Within OFFICIAL, there is a greater emphasis on people, process and procedural assurances to address the fundamental risks.
OFFICIAL-SENSITIVE
Some OFFICIAL information is considered sensitive and could have damaging consequences if lost, stolen or published in the media. OFFICIAL-SENSITIVE is a descriptor within OFFICIAL. It identifies that the information requires safeguarding against unwarranted disclosure and will typically require more rigorous handling controls. It can be applied where the originator of the information (either document or email) considers that there is a requirement to reinforce the ‘need to know’ principle.
Content classified as OFFICIAL-SENSITIVE will be of a sensitive nature. Damaging consequences for an individual (or group of individuals), an organisation or forces could occur if there was unwarranted disclosure of the information.
The use of OFFICIAL-SENSITIVE should be by exception and should not be a default position. It should not become the norm for information that would have previously been classified as CONFIDENTIAL or RESTRICTED under GPMS.
All material marked OFFICIAL-SENSITIVE must include handling conditions. Reference on how to add these conditions should be outlined in force policies.
SECRET
Information categorised as SECRET is very sensitive and justifies heightened protective measures to safeguard against determined and highly capable threat actors. It should be used where information disclosure may compromise and seriously damage military capabilities, international relations or the investigation of serious organised crime. This information could cause:
- a threat to life directly leading to limited loss of life
- disruption to emergency service activities that requires emergency powers to be invoked (for example, military assistance to the emergency service) to meet expected levels of service
- major, long-term impairment to the ability to investigate serious crime (as defined in legislation)
- a number of criminal convictions to be declared unsafe or referred to appeal (for example, through persistent and undetected compromise of an evidence-handling system)
It is likely that most police staff will only occasionally have access to SECRET material and usually only in controlled circumstances. Enhanced security vetting is required for regular access.
TOP SECRET
Information categorised as TOP SECRET is the most sensitive information requiring the highest levels of protection from the most serious threats. This information could compromise and cause widespread loss of life or threaten the security or economic wellbeing of the country or friendly nations.
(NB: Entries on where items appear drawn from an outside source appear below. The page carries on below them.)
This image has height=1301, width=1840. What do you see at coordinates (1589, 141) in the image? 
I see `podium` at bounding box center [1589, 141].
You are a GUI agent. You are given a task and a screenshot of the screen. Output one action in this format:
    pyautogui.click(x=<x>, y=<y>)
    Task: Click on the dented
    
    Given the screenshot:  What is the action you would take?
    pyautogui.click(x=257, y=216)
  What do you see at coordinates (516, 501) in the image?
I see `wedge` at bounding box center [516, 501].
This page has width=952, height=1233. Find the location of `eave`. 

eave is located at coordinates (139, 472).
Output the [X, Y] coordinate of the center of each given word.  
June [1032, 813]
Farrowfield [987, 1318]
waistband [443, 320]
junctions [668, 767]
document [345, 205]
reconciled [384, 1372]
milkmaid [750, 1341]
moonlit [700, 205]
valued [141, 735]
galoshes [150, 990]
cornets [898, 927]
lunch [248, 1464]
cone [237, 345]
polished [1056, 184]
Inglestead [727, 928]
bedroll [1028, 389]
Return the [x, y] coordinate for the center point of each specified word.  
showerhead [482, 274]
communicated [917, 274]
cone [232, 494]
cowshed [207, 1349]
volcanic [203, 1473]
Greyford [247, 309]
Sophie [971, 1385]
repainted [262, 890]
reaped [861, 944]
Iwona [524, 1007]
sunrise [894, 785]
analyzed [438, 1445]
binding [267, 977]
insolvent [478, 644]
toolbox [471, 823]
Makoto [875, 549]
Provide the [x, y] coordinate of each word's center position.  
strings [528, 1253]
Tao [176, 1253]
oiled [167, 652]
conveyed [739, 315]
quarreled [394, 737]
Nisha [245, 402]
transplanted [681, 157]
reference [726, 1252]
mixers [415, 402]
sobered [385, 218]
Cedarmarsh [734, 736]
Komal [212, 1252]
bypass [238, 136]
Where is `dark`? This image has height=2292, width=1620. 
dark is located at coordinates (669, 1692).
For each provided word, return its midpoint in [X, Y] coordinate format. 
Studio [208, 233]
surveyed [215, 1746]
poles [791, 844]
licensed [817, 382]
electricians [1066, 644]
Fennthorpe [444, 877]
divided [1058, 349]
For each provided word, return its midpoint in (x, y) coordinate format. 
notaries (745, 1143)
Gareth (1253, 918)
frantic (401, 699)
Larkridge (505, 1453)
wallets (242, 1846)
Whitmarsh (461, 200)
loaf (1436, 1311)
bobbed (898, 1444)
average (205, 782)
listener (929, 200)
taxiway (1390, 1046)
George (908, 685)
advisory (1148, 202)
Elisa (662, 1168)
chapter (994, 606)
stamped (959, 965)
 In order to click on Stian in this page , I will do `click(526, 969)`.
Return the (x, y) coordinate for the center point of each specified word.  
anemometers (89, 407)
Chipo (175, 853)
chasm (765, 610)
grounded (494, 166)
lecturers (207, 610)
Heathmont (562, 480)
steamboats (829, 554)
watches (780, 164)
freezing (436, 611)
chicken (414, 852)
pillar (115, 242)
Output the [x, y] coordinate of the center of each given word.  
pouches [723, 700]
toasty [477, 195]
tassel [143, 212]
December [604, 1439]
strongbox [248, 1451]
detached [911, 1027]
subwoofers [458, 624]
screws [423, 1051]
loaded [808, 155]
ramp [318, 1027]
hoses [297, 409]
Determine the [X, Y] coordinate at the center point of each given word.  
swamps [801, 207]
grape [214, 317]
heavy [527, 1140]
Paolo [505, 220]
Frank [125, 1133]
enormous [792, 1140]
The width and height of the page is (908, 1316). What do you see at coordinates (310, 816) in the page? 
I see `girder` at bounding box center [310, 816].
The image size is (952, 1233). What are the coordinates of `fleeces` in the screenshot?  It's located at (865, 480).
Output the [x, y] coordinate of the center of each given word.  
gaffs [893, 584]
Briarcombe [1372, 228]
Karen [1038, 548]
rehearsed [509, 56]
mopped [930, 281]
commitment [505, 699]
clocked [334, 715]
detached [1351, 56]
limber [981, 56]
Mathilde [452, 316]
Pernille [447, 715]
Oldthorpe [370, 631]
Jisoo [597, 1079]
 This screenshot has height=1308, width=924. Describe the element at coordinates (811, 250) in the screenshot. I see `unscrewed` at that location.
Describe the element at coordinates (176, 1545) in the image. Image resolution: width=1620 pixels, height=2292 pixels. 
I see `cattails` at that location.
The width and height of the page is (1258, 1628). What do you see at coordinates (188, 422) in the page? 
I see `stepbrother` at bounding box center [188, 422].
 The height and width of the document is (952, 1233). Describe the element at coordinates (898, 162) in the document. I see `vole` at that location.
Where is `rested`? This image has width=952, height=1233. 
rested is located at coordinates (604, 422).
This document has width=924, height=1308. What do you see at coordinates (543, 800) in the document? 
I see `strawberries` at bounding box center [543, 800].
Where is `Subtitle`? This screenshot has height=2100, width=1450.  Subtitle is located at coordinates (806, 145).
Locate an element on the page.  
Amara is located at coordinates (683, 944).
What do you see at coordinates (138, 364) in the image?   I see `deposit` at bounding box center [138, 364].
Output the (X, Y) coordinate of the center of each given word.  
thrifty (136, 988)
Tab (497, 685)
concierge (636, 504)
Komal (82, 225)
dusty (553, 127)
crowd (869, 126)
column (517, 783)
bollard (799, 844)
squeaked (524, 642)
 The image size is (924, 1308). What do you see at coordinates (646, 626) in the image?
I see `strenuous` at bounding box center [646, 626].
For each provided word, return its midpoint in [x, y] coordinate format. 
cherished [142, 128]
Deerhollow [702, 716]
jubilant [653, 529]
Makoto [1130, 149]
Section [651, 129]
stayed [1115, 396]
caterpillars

In addition, this information could:
- directly threaten the internal stability of the UK or friendly countries, leading to widespread instability
- cause major, long-term impairment to the ability to investigate serious organised crime (as defined in legislation)
- cause the collapse of the UK judicial system
It is highly unlikely that most police staff will ever be granted access to TOP SECRET material. If so, it will be in very specific circumstances. Highest-security vetting is mandatory for any access.